In an extraordinary acknowledgement, the nation's spy chief said he had no idea what was said in the Helsinki summit Monday between Trump and the Russian president.

"If he had asked me how that ought to be conducted, I would have suggested a different way," Coats, a former Republican senator from Indiana, told NBC News' Andrea Mitchell at the Aspen Security Forum. "But that's not my role, that's not my job…it is what it is."

While Coats was speaking in Aspen, the White House announced that Trump has asked that Putin be invited to Washington in the fall. Questioned about the announcement, Coats said he was unaware of the invitation.

Later, Coats added that his office would brief Trump on the intelligence risks of having Putin in the country.

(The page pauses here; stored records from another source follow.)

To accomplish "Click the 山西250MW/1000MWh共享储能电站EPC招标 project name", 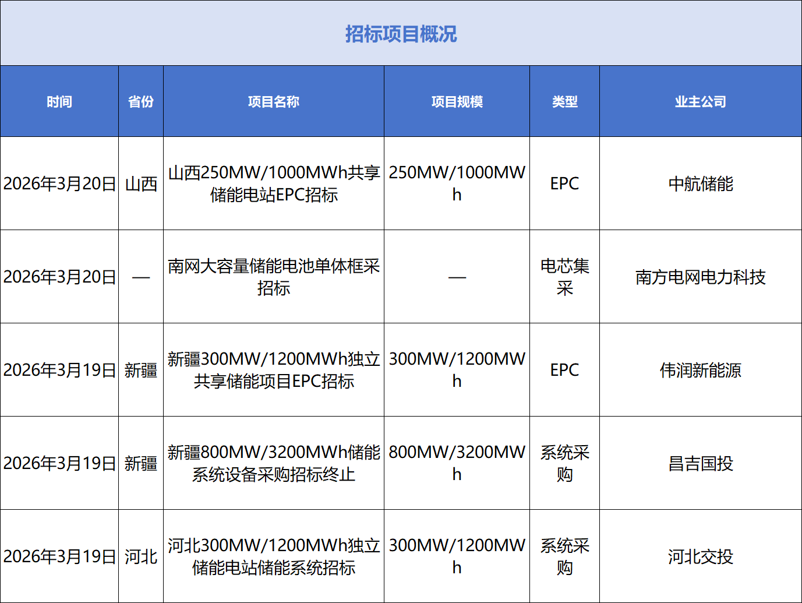I will coord(274,184).
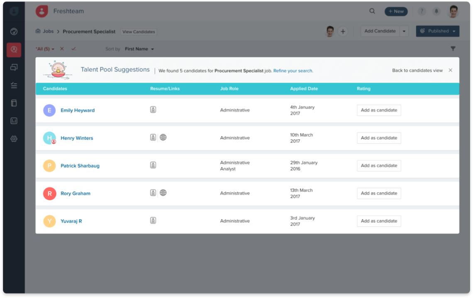Open the help question mark icon
The width and height of the screenshot is (473, 298).
(422, 11)
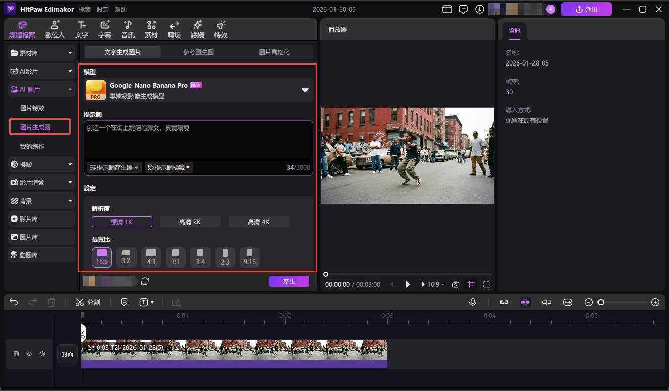Take a snapshot with the camera icon
Screen dimensions: 669x391
click(x=455, y=284)
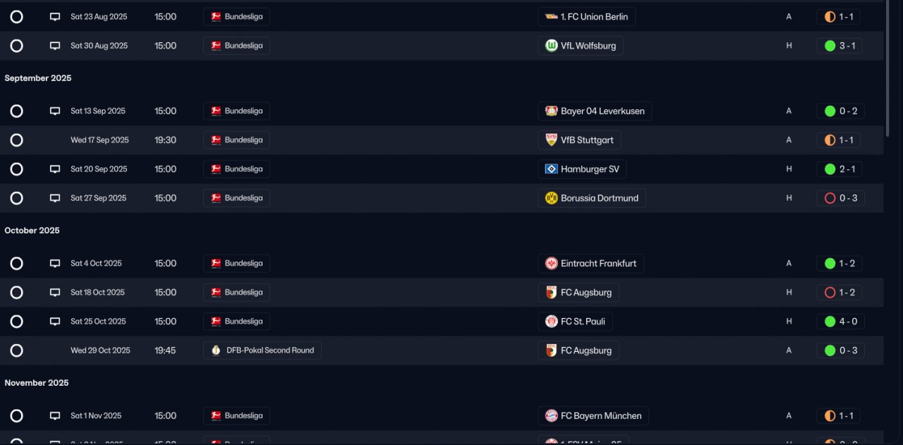Viewport: 903px width, 445px height.
Task: Click FC St. Pauli club logo
Action: (x=552, y=322)
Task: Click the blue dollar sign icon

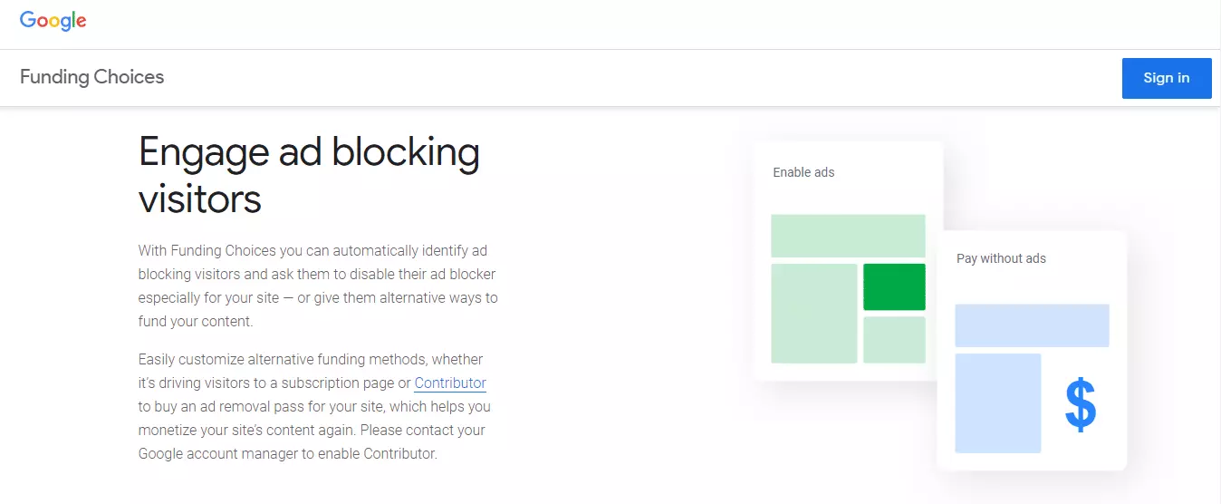Action: pyautogui.click(x=1081, y=404)
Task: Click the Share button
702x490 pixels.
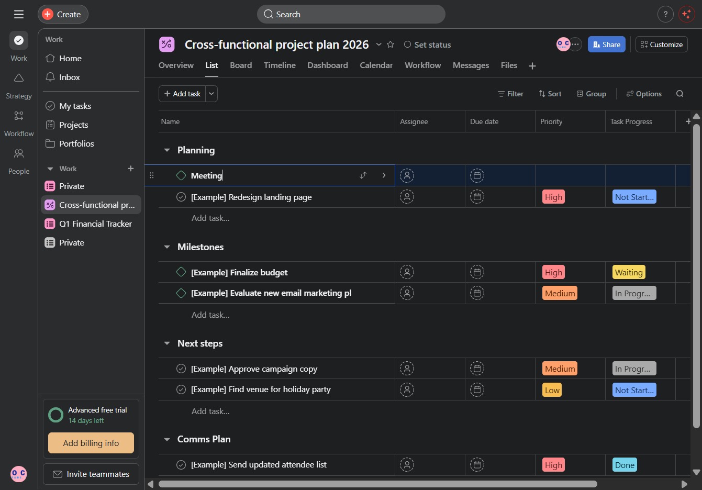Action: coord(607,44)
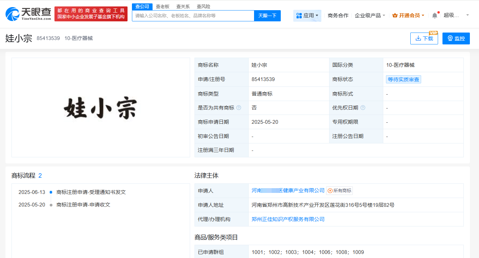This screenshot has height=258, width=479.
Task: Click the crown icon beside 开通会员
Action: (394, 15)
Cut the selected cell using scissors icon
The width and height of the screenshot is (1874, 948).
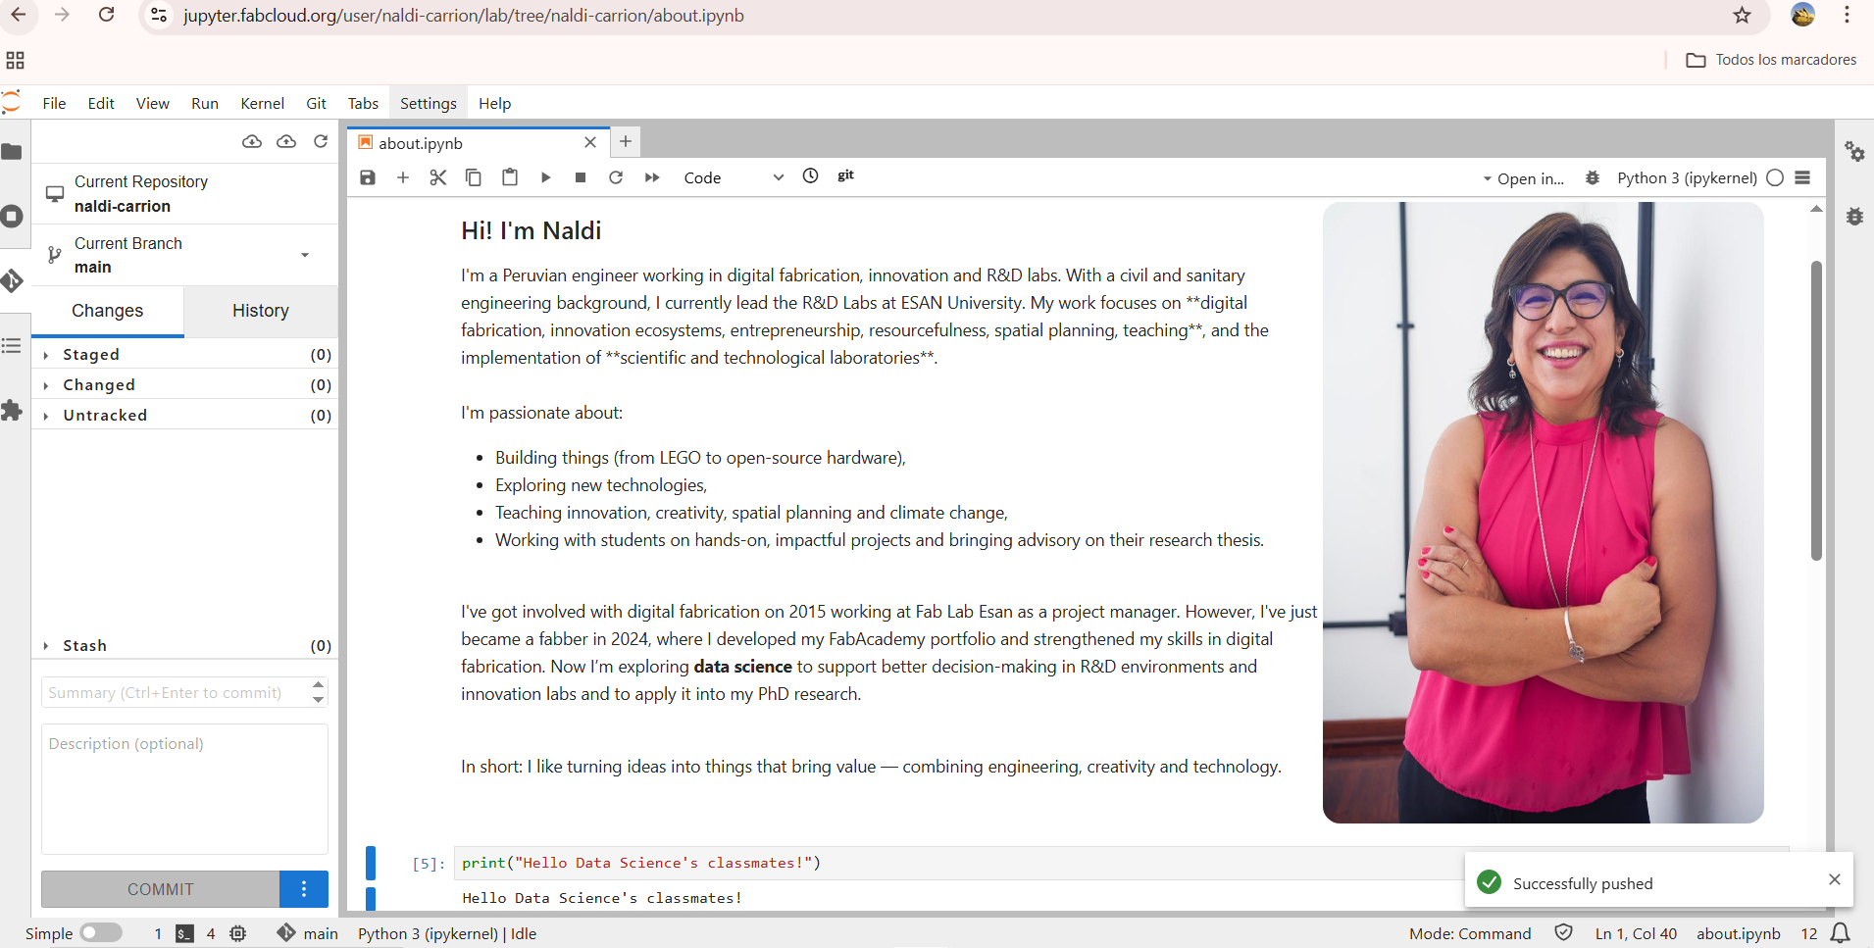point(438,177)
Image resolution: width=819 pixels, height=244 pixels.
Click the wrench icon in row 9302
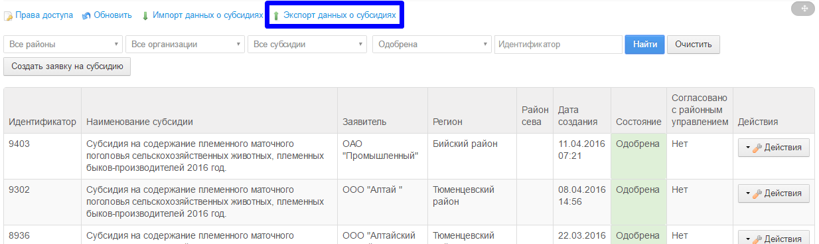757,193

And he said he would recommend they not meet alone.

Coats also expressed displeasure over Trump's comments in Helsinki seeming to question the unanimous U.S. intelligence assessment that Russia interfered in the 2016 presidential election. As DNI, Coats oversees the CIA, NSA and 14 other intelligence agencies.

"I wish he had made a different statement, but I think that now that has been clarified based on his late reactions to this," Coats said.

"It's undeniable that the Russians are taking the lead on this," Coats added. "They are the ones that are trying to undermine our basic values. We need to make sure that we call them out on this, that they are not able to make sure they can do this in elections coming up."

On Friday, Coats said in a speech that Russia continues to seek to undermine American democracy by planting propaganda on American social media. While the U.S. currently sees no evidence of an attempt to interfere directly in the 2018 midterm election, "it's just one click of the keyboard that could change this narrative," he told Mitchell.